Kibice źli na Neymara. Nie zagrał, a wcześniej bawił się na karnawale
2025-03-10 12:05:29; Aktualizacja: 4 godziny temu
Santos pożegnał się z rozgrywkami Campeonato Paulista po porażce 1-2 w półfinałowym starciu z Corinthians. Brazylijskiemu zespołowi nie pomógł Neymar, a jego nieobecność wyjaśnił trener Pedro Caixinha. Zawodnik odczuwał ponoć dyskomfort, choć wcześniej był widziany na karnawale.

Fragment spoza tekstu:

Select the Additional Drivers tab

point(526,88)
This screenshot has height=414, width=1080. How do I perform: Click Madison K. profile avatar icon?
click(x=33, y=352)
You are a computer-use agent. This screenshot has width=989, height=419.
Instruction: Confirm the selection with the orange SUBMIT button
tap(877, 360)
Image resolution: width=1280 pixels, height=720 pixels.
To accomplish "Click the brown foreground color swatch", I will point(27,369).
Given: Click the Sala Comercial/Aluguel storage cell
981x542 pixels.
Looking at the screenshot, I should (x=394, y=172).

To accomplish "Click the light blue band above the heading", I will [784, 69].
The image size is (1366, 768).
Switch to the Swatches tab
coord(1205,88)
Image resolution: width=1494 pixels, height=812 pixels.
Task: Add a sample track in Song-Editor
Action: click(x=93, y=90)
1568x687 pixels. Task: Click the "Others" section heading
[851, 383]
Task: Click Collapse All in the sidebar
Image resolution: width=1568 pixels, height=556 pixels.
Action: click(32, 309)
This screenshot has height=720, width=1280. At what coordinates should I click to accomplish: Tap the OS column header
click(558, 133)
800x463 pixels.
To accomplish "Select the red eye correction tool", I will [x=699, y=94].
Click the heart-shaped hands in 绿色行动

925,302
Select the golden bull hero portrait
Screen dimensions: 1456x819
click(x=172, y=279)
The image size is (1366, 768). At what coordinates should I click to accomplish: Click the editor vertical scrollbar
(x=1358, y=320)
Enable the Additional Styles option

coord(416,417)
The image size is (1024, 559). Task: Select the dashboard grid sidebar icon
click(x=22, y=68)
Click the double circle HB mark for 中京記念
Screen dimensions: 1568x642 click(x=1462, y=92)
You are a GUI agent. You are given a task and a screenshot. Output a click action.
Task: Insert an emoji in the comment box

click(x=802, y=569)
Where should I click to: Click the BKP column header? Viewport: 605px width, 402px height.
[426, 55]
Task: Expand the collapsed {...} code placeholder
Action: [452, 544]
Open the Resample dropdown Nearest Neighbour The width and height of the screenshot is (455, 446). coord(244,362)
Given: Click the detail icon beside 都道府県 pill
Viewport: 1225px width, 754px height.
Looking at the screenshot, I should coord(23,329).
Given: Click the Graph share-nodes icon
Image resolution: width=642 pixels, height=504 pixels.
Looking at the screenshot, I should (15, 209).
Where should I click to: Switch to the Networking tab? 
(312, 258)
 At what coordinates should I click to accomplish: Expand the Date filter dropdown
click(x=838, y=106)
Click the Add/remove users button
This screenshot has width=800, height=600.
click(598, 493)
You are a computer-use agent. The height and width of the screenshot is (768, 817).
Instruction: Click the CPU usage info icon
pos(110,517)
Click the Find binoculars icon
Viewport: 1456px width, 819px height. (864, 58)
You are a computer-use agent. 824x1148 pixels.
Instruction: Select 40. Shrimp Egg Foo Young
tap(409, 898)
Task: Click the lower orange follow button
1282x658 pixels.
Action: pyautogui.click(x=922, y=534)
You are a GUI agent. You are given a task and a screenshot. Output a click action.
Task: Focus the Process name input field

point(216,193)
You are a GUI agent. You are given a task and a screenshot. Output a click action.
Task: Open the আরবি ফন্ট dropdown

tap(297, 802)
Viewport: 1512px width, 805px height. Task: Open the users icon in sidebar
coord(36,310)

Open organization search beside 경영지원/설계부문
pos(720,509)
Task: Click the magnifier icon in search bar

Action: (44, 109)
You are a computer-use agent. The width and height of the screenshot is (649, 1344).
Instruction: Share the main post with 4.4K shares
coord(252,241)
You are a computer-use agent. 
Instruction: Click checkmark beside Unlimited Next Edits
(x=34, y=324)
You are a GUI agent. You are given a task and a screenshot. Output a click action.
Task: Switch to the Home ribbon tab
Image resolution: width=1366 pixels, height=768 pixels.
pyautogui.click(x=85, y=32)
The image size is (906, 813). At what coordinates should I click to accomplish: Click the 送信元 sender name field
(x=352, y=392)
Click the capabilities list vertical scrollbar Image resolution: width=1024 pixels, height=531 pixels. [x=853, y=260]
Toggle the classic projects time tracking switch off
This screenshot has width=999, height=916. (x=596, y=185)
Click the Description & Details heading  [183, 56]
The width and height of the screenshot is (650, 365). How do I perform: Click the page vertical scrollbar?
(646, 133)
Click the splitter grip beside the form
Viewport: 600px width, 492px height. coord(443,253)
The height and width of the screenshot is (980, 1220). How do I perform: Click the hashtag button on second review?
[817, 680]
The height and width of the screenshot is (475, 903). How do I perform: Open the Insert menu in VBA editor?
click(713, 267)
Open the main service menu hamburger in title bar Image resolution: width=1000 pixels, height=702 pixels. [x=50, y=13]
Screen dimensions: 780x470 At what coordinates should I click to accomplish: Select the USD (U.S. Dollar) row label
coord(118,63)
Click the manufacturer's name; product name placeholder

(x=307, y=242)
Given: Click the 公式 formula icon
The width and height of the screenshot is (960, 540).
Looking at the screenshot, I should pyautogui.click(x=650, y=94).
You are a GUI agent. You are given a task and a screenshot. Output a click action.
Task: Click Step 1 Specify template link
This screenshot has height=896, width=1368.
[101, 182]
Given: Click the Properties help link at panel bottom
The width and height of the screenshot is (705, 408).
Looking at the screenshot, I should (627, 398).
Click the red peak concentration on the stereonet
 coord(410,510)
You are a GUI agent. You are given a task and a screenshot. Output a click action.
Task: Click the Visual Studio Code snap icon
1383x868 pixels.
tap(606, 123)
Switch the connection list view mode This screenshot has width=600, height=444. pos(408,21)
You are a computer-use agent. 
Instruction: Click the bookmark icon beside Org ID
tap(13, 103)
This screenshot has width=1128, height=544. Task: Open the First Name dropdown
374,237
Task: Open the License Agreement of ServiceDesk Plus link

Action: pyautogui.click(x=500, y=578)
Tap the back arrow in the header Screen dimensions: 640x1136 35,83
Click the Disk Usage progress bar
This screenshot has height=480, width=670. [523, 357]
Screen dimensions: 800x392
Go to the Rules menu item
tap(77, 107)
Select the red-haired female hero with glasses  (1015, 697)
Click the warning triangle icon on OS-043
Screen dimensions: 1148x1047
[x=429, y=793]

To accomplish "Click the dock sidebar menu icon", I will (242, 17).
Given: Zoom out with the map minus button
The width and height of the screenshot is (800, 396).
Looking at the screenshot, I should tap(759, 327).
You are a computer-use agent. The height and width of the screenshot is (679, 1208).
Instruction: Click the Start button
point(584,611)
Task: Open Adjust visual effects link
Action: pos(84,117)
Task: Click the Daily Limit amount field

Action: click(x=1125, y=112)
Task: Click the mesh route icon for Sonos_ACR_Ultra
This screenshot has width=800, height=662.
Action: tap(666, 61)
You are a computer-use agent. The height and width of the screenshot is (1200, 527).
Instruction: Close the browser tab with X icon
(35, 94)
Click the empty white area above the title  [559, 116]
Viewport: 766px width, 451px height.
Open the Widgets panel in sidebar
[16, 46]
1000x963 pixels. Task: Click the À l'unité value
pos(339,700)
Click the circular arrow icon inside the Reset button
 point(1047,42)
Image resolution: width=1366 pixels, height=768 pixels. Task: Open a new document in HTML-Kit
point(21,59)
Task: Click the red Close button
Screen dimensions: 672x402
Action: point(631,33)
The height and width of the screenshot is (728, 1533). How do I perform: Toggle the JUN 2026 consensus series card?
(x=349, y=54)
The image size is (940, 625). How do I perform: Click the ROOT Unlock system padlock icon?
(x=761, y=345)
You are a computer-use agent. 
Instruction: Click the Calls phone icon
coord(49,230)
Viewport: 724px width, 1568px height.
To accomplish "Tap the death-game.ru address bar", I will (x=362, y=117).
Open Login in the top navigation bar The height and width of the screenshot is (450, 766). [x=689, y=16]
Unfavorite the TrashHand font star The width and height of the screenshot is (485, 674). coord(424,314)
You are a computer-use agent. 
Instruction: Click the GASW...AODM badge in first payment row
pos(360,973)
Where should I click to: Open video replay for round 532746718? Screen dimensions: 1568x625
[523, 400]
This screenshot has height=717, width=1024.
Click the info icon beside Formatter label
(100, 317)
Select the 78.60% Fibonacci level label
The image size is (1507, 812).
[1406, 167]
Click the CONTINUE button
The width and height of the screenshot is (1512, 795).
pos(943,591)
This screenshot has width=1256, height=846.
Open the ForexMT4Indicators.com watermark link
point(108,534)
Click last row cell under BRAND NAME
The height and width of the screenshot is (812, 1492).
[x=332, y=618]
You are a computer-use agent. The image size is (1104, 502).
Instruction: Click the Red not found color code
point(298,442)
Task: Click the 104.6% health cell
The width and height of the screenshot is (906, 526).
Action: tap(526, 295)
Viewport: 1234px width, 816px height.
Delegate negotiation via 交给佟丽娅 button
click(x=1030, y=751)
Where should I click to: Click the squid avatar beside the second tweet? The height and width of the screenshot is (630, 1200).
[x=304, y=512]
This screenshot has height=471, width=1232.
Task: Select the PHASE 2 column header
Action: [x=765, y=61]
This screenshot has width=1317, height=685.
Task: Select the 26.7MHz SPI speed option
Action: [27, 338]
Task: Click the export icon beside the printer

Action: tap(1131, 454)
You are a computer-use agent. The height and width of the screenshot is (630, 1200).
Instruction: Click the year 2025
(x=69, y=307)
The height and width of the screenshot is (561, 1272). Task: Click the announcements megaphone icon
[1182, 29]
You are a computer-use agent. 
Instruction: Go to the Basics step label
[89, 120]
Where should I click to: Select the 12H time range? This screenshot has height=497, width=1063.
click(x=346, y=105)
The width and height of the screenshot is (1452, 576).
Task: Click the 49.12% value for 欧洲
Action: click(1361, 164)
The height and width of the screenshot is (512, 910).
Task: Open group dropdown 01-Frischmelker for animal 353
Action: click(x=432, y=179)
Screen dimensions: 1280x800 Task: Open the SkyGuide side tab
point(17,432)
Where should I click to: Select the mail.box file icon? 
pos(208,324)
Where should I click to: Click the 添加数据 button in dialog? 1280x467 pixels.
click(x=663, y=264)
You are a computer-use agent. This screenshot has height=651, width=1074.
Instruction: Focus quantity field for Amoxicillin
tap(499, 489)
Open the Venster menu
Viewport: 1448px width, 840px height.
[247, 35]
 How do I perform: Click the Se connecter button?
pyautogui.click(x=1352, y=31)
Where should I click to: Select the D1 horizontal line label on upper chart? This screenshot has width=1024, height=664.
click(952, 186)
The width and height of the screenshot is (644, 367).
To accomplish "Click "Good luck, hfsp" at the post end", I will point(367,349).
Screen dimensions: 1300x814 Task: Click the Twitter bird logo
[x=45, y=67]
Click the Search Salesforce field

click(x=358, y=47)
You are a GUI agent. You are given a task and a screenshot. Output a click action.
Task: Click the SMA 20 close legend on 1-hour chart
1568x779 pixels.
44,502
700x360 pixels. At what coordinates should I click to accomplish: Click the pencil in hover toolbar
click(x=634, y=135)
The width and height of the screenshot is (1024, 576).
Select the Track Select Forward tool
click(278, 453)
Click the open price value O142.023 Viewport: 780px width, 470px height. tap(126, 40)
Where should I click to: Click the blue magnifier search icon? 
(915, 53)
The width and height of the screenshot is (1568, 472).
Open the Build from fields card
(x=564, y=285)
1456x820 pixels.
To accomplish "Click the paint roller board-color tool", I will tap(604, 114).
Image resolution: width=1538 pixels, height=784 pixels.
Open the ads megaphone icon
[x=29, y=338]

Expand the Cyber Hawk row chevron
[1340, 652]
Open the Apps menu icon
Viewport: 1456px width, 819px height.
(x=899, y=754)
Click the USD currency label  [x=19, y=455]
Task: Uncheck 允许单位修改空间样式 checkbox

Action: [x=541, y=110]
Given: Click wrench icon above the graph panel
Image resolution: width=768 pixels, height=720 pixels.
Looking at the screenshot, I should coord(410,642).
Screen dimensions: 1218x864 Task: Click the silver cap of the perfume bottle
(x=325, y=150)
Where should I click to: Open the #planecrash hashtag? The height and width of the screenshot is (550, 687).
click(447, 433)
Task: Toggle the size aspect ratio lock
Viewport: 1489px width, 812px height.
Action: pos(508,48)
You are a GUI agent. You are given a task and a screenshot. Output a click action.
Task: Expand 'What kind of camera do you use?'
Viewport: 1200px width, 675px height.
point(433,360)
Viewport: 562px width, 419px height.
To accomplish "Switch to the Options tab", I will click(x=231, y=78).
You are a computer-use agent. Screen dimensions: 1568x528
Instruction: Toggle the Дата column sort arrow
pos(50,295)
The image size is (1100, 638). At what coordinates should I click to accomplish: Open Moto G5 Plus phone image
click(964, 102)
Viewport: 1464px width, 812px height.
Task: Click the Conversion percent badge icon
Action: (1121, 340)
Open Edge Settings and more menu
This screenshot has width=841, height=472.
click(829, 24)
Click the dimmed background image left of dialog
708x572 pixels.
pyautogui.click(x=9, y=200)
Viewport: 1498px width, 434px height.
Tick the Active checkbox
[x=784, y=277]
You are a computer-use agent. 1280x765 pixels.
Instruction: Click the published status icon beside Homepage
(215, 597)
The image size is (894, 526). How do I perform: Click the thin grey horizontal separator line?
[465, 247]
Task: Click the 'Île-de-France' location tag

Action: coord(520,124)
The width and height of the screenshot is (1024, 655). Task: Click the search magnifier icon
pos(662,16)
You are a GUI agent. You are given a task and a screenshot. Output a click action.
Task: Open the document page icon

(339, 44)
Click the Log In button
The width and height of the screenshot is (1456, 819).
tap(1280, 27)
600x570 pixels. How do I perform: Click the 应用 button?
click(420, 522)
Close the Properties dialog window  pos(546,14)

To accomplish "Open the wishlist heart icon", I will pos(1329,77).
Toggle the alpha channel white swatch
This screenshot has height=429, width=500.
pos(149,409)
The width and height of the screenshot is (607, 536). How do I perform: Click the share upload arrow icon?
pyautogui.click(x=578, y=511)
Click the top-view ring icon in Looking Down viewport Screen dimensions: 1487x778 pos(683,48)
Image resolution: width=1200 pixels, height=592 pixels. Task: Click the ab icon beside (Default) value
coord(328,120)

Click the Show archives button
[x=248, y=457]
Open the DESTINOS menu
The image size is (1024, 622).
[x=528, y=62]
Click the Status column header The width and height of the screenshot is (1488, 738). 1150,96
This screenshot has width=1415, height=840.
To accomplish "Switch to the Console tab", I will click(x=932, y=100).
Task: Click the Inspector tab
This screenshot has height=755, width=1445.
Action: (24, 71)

Neymar w poprzednim tygodniu w wygranym meczu z Red Bull Bragantino w ćwierćfinale rozgrywek Campeonato Paulista nabawił się urazu tylnej części lewego uda. Z tego powodu przedwcześnie zakończył swój występ.
I choć były gracz FC Barcelony przekazał, że sprawa nie jest poważna, to i tak otrzymał od klubu chwilę wolnego, którą wykorzystał do pojawienia się na karnawale w Rio de Janeiro razem ze swoją partnerką. Zabrakło go natomiast na murawie w półfinałowym meczu Santosu z Corinthians.
Drużyna gwiazdora w nocy z niedzieli na poniedziałek przegrała ważne starcie 1-2 i odpadła z rozgrywek, a on całe spotkanie spędził na ławce rezerwowych. Kibice mogli więc mieć pewne wątpliwości. Czy wraca stary Neymar, który od czasu do czasu lubił się konkretnie zabawić?Popularne
I choć uczestnictwo w karnawale może być dla sympatyków Santosu nieco irytujące, to na tę chwilę raczej nie można wyciągać pochopnych wniosków, ponieważ Neymar po meczu osobiście przyznał, że nie mógł zagrać tylko i wyłącznie ze względu na odczuwany dyskomfort. Potwierdził to również trener Pedro Caixinha.
- Neymar odczuwał dyskomfort. Nie mógł wziąć udziału w meczu. Moja prośba była taka, aby był z drużyną, mimo że nie mógł grać. Dzisiaj bardzo cierpiał z powodu tego, że nie mógł uczestniczyć - powiedział cytowany przez CNN Brasil.
- Jedyne, o czym myśleliśmy, to fakt, że zawodnik odczuwał dyskomfort i w takiej sytuacji nie zamierzaliśmy ryzykować. Kiedy zawodnik czuje coś, co może prowadzić do kontuzji, nie podejmuję takiego ryzyka. Trzeba porozmawiać bezpośrednio z zawodnikiem. Zrobimy wszystko, aby Neymar nie doznał kontuzji. Nie będziemy z tego robić afery. Odczuwał dyskomfort i nie był w stanie dać z siebie wszystkiego - dodał.
To byłoby wręcz dziwne, gdyby Neymar w tym momencie zaczął olewać swoje obowiązki. Przecież ostatnio otrzymał wielką szansę od selekcjonera reprezentacji Brazylii, który powołał go na marcowe mecze eliminacji do Mistrzostw Świata 2026.
33-latek musi więc wrócić do pełni sił, nad czym zapewne będzie w najbliższych dniach intensywnie pracował.